Overview
就目前的PySpark
版本2.4.5
来说,虽有pyspark.ml
这个模块可以进行机器学习,但是都是一些工业界不太常用的算法,而XGBoost
和LightGBM
这样的常用算法还没有集成。幸好微软前几年发布了mmlspark
这个包,其中包含了深度学习和LightGBM
等算法,可以和PySpark
无缝对接。下面我们看看怎么用PySpark
和mmlspark
来运行LightGBM
。
1. 安装mmlspark
首先,我们默认已经安装好了PySpark
,如果没有安装,那么安装命令如下:
pip3 install pyspark
然后,安装mmlspark
的方式如下,命令行输入:
pyspark --packages com.microsoft.ml.spark:mmlspark_2.11:0.18.1
或者直接在jupyter notebook
中,使用PySpark
时,这样启动:
import pyspark
spark = pyspark.sql.SparkSession.builder.appName("MyApp") \
.config("spark.jars.packages", "com.microsoft.ml.spark:mmlspark_2.11:1.0.0-rc1") \
.config("spark.jars.repositories", "https://mmlspark.azureedge.net/maven") \
.getOrCreate()
import mmlspark
这个包比较大,第一次安装需要较长时间。我们服务器上maven
仓库当中,mmlspark
版本是0.18.1
,而这个版本训练时会导致一个bug
,下面会提到。
详细安装方式可参考官方文档:Azure / mmlspark,最新的mmlspark
版本是1.0.0-rc1
。
2. 引入依赖包
import numpy as np
import pyspark
spark = pyspark.sql.SparkSession.builder.appName("spark lightgbm") \
.master("spark://***.***.***.***:7077") \
.config("spark.jars.packages", "com.microsoft.ml.spark:mmlspark_2.11:0.18.1") \
.config("spark.cores.max", "20") \
.config("spark.driver.memory", "6G") \
.config("spark.executor.memory", "6G") \
.config("spark.executor.cores", "6") \
.getOrCreate()
import mmlspark
from mmlspark.lightgbm import LightGBMClassifier
from pyspark.ml.feature import VectorAssembler
# from pyspark.ml.tuning import CrossValidator, ParamGridBuilder
from pyspark.ml.evaluation import BinaryClassificationEvaluator
from pyspark.ml import Pipeline
其中,VectorAssembler
这个类,可以将特征转换成一个向量,作为分类器的输入。BinaryClassificationEvaluator
可以评价预测效果。Pipeline
相当于Spark
的流水线,将各个步骤连接在一起后,一起由Spark
运行。
3. 加载数据
df_train = spark.read.format("csv") \
.option("inferSchema", "true") \
.option("header", "true") \
.option("sep", ",") \
.load("hdfs://***.***.***.***:39000/young/训练集特征.csv")

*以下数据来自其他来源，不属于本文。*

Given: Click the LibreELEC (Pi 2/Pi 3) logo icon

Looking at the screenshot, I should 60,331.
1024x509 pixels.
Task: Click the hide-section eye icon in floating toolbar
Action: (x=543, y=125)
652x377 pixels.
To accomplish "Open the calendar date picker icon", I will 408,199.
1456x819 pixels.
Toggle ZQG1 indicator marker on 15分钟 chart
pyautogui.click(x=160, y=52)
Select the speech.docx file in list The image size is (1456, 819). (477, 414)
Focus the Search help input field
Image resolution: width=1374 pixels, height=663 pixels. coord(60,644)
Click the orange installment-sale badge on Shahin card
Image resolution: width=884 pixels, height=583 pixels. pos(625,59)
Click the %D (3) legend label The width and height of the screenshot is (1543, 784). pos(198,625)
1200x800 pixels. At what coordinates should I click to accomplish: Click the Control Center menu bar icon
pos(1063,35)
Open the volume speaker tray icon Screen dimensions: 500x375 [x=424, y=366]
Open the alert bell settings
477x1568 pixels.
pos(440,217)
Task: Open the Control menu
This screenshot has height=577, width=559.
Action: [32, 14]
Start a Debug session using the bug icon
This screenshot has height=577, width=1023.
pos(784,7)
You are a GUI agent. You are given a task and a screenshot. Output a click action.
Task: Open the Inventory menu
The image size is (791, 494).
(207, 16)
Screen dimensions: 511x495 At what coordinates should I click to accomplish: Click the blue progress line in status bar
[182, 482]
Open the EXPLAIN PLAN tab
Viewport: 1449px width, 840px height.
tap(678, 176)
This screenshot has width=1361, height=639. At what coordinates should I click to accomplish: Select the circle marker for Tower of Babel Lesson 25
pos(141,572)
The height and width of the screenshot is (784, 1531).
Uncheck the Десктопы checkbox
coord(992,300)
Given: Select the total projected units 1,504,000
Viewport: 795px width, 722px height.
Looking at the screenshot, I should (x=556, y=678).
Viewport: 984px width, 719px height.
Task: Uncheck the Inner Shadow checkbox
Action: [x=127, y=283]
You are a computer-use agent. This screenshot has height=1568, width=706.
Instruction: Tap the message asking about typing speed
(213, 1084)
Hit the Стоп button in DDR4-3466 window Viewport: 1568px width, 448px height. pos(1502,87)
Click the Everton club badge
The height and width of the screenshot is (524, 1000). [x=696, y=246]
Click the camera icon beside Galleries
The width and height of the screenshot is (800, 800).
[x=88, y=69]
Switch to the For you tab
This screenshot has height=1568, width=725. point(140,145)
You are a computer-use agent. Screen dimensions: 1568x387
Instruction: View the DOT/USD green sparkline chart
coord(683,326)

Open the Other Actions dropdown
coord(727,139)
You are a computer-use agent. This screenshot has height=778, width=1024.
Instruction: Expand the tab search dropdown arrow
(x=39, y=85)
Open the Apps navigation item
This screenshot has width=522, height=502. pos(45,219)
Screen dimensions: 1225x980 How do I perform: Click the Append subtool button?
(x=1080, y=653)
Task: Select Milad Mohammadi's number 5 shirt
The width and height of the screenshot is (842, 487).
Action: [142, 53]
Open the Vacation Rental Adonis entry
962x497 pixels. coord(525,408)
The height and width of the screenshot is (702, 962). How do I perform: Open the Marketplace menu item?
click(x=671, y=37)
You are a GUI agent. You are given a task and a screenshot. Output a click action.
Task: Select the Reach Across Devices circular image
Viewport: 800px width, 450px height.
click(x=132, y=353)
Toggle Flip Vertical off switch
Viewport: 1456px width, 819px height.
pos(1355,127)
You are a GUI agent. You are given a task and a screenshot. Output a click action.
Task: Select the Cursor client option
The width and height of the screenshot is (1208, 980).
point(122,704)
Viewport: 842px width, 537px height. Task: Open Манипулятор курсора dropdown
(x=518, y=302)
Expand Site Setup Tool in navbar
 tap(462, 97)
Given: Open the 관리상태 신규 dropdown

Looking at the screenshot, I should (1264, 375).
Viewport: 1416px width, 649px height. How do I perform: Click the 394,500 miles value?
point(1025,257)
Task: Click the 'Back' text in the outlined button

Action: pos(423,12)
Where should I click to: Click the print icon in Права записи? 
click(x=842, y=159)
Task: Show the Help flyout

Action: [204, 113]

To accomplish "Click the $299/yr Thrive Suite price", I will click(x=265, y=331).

df_val = spark.read.format("csv") \
.option("inferSchema", "true") \
.option("header", "true") \
.option("sep", ",") \
.load("hdfs://***.***.***.***:39000/young/验证集特征.csv")
df_test = spark.read.format("csv") \
.option("inferSchema", "true") \
.option("header", "true") \
.option("sep", ",") \
.load("hdfs://***.***.***.***:39000/young/测试集特征.csv")
首先,要保证
Hadoop
上有我们需要的数据集文件。本地文件上传到Hadoop
的命令很简单:
hdfs dfs -copyFromLocal 训练集特征.csv 验证集特征.csv 测试集特征.csv /young
处理训练集特征:
feature_cols = list(df_train.columns)
feature_cols.remove("label") # 从列名当中删除label才是真正的特征列表
assembler = VectorAssembler(inputCols=feature_cols, outputCol="features")
VectorAssembler
之后,原数据DataFrame
当中会多出一列,列名为features
,这个字段内容其实就是一个行向量,里面是该样本的每一个特征。
4. 模型构建
lgb = LightGBMClassifier(
objective="binary",
boostingType='gbdt',
isUnbalance=True,
featuresCol='features',
labelCol='label',
maxBin=60,
baggingFreq=1,
baggingSeed=696,
earlyStoppingRound=30,
learningRate=0.1,
lambdaL1=1.0,
lambdaL2=45.0,
maxDepth=3,
numLeaves=128,
baggingFraction=0.7,
featureFraction=0.7,
# minSumHessianInLeaf=1,
numIterations=800,
verbosity=30
)
其中,minSumHessianInLeaf
这个参数,在设置为整型数值时,会抛ClassCastException
异常,
Py4JJavaError: An error occurred while calling o1592.w.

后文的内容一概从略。